**SUPPLIED DATA**:
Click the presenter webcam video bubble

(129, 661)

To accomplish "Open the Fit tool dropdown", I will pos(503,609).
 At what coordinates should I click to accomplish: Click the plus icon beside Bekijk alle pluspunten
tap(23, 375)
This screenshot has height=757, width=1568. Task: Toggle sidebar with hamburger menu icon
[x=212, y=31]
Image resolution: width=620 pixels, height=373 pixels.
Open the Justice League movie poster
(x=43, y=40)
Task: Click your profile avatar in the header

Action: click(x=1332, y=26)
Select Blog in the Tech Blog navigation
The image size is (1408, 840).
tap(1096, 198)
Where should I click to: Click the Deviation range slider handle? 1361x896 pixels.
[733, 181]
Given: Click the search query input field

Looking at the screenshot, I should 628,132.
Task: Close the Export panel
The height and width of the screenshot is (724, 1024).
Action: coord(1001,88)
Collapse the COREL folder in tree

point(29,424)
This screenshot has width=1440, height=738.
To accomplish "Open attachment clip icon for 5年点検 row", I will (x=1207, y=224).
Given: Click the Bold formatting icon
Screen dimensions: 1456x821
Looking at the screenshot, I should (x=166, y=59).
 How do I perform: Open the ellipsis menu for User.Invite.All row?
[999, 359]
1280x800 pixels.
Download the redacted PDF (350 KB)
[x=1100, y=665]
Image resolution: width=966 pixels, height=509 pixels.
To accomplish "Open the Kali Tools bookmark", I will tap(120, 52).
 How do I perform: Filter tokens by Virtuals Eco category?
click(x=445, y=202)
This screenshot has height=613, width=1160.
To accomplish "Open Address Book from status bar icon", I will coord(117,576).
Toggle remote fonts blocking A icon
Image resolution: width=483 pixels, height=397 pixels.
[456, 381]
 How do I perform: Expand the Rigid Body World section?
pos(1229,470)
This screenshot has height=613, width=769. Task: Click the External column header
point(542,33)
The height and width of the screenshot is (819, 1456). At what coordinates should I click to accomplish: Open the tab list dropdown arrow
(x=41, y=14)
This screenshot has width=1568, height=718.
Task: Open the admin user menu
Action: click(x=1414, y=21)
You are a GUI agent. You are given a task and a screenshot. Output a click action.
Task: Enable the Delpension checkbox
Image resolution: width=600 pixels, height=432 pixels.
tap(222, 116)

**GIVEN EXERCISE**: Express the entries above as a numbered list, leaving out blank lines.

**SOLVED PROBLEM**:
1. Click the presenter webcam video bubble
2. (129, 661)
3. To accomplish "Open the Fit tool dropdown", I will pos(503,609).
4.  At what coordinates should I click to accomplish: Click the plus icon beside Bekijk alle pluspunten
5. tap(23, 375)
6. This screenshot has height=757, width=1568. Task: Toggle sidebar with hamburger menu icon
7. [x=212, y=31]
8. Image resolution: width=620 pixels, height=373 pixels.
9. Open the Justice League movie poster
10. (x=43, y=40)
11. Task: Click your profile avatar in the header
12. Action: click(x=1332, y=26)
13. Select Blog in the Tech Blog navigation
14. The image size is (1408, 840).
15. tap(1096, 198)
16. Where should I click to: Click the Deviation range slider handle? 1361x896 pixels.
17. [733, 181]
18. Given: Click the search query input field
19. Looking at the screenshot, I should 628,132.
20. Task: Close the Export panel
21. The height and width of the screenshot is (724, 1024).
22. Action: coord(1001,88)
23. Collapse the COREL folder in tree
24. point(29,424)
25. This screenshot has width=1440, height=738.
26. To accomplish "Open attachment clip icon for 5年点検 row", I will (x=1207, y=224).
27. Given: Click the Bold formatting icon
28. Screen dimensions: 1456x821
29. Looking at the screenshot, I should (x=166, y=59).
30.  How do I perform: Open the ellipsis menu for User.Invite.All row?
31. [999, 359]
32. 1280x800 pixels.
33. Download the redacted PDF (350 KB)
34. [x=1100, y=665]
35. Image resolution: width=966 pixels, height=509 pixels.
36. To accomplish "Open the Kali Tools bookmark", I will tap(120, 52).
37.  How do I perform: Filter tokens by Virtuals Eco category?
38. click(x=445, y=202)
39. This screenshot has height=613, width=1160.
40. To accomplish "Open Address Book from status bar icon", I will coord(117,576).
41. Toggle remote fonts blocking A icon
42. Image resolution: width=483 pixels, height=397 pixels.
43. [456, 381]
44.  How do I perform: Expand the Rigid Body World section?
45. pos(1229,470)
46. This screenshot has height=613, width=769. Task: Click the External column header
47. point(542,33)
48. The height and width of the screenshot is (819, 1456). At what coordinates should I click to accomplish: Open the tab list dropdown arrow
49. (x=41, y=14)
50. This screenshot has width=1568, height=718.
51. Task: Open the admin user menu
52. Action: click(x=1414, y=21)
53. You are a GUI agent. You are given a task and a screenshot. Output a click action.
54. Task: Enable the Delpension checkbox
55. Image resolution: width=600 pixels, height=432 pixels.
56. tap(222, 116)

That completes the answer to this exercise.